* **Task directions**:
The exercise calls for exact output of the lines between the one that contains "Viewport: 1568px width, 418px" and the end of the data, with both ends kept and pictures left out.

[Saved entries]
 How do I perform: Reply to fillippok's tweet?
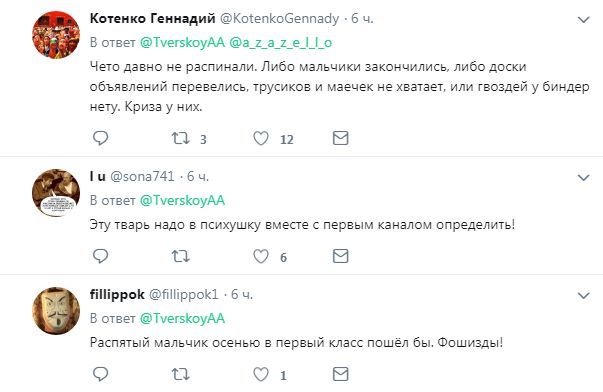pyautogui.click(x=101, y=374)
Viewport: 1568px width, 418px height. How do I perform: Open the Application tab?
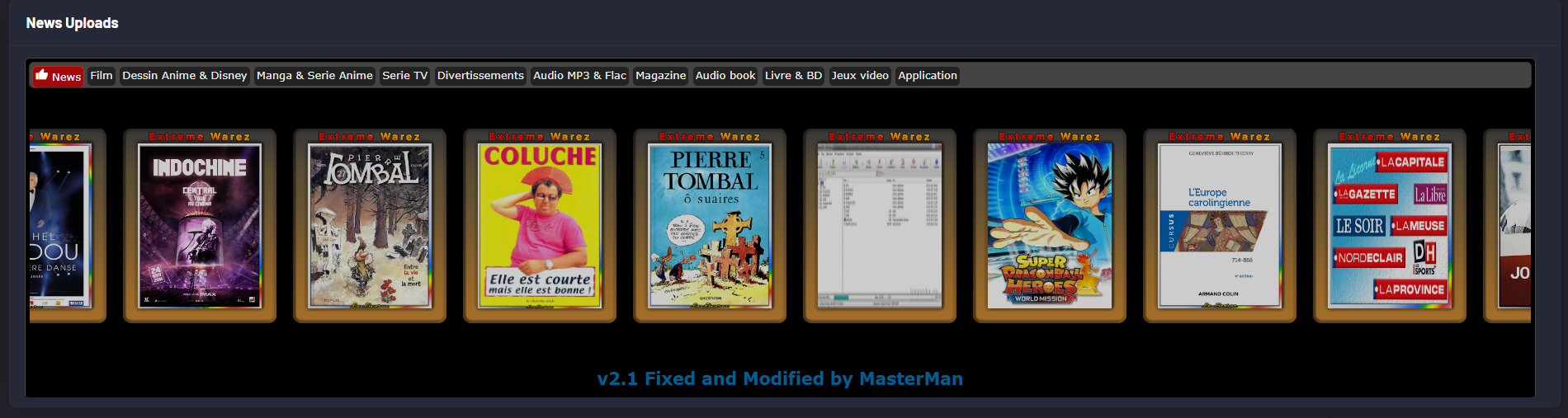(x=928, y=76)
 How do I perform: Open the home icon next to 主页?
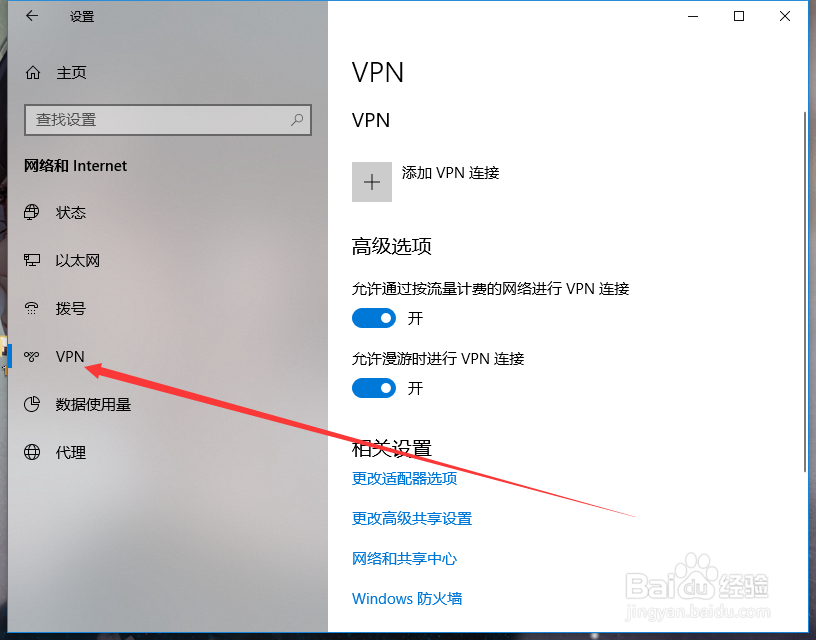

* **Answer section**:
Viewport: 1568px width, 418px height. How do I perform: Open the Application tab?
(x=928, y=76)
 How do I perform: Open the home icon next to 主页?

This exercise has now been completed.